__The input__
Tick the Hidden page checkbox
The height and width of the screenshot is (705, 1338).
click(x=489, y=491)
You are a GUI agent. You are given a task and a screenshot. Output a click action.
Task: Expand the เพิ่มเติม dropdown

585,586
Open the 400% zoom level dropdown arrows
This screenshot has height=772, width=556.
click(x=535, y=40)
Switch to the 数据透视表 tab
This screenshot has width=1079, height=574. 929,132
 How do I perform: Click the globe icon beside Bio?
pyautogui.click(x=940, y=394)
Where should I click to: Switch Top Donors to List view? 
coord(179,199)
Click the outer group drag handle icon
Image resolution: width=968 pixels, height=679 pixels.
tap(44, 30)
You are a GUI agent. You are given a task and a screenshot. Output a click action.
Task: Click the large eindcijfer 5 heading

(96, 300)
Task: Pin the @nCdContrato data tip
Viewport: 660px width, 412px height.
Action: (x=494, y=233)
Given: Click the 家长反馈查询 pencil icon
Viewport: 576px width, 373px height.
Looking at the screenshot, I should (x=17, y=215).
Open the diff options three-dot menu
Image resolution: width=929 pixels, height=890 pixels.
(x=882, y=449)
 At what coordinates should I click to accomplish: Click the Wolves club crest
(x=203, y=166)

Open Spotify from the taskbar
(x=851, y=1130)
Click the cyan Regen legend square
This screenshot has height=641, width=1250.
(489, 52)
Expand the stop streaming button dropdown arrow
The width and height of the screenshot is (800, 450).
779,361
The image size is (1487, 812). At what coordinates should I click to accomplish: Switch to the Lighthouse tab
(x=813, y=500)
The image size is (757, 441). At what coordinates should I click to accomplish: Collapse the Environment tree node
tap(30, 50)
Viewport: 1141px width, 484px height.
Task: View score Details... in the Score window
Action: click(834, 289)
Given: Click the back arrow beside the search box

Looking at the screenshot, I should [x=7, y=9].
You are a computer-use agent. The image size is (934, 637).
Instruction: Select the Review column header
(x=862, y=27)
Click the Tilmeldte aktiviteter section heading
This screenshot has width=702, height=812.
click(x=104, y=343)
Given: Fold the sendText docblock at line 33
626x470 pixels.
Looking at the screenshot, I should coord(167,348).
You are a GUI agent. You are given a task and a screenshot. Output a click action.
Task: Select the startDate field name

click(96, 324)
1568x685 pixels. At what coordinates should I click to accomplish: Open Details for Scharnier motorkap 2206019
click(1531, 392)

__Exercise__
Your answer should be all of the records, transcribed exactly.

__Reply to the task__
Tick the Hidden page checkbox
The height and width of the screenshot is (705, 1338).
click(x=489, y=491)
You are a GUI agent. You are given a task and a screenshot. Output a click action.
Task: Expand the เพิ่มเติม dropdown

585,586
Open the 400% zoom level dropdown arrows
This screenshot has height=772, width=556.
click(x=535, y=40)
Switch to the 数据透视表 tab
This screenshot has width=1079, height=574. 929,132
 How do I perform: Click the globe icon beside Bio?
pyautogui.click(x=940, y=394)
Where should I click to: Switch Top Donors to List view? 
coord(179,199)
Click the outer group drag handle icon
Image resolution: width=968 pixels, height=679 pixels.
tap(44, 30)
You are a GUI agent. You are given a task and a screenshot. Output a click action.
Task: Click the large eindcijfer 5 heading

(96, 300)
Task: Pin the @nCdContrato data tip
Viewport: 660px width, 412px height.
Action: (x=494, y=233)
Given: Click the 家长反馈查询 pencil icon
Viewport: 576px width, 373px height.
Looking at the screenshot, I should (x=17, y=215).
Open the diff options three-dot menu
Image resolution: width=929 pixels, height=890 pixels.
(x=882, y=449)
 At what coordinates should I click to accomplish: Click the Wolves club crest
(x=203, y=166)

Open Spotify from the taskbar
(x=851, y=1130)
Click the cyan Regen legend square
This screenshot has height=641, width=1250.
(489, 52)
Expand the stop streaming button dropdown arrow
The width and height of the screenshot is (800, 450).
779,361
The image size is (1487, 812). At what coordinates should I click to accomplish: Switch to the Lighthouse tab
(x=813, y=500)
The image size is (757, 441). At what coordinates should I click to accomplish: Collapse the Environment tree node
tap(30, 50)
Viewport: 1141px width, 484px height.
Task: View score Details... in the Score window
Action: click(834, 289)
Given: Click the back arrow beside the search box

Looking at the screenshot, I should [x=7, y=9].
You are a computer-use agent. The image size is (934, 637).
Instruction: Select the Review column header
(x=862, y=27)
Click the Tilmeldte aktiviteter section heading
This screenshot has width=702, height=812.
click(x=104, y=343)
Given: Fold the sendText docblock at line 33
626x470 pixels.
Looking at the screenshot, I should coord(167,348).
You are a GUI agent. You are given a task and a screenshot. Output a click action.
Task: Select the startDate field name

click(96, 324)
1568x685 pixels. At what coordinates should I click to accomplish: Open Details for Scharnier motorkap 2206019
click(1531, 392)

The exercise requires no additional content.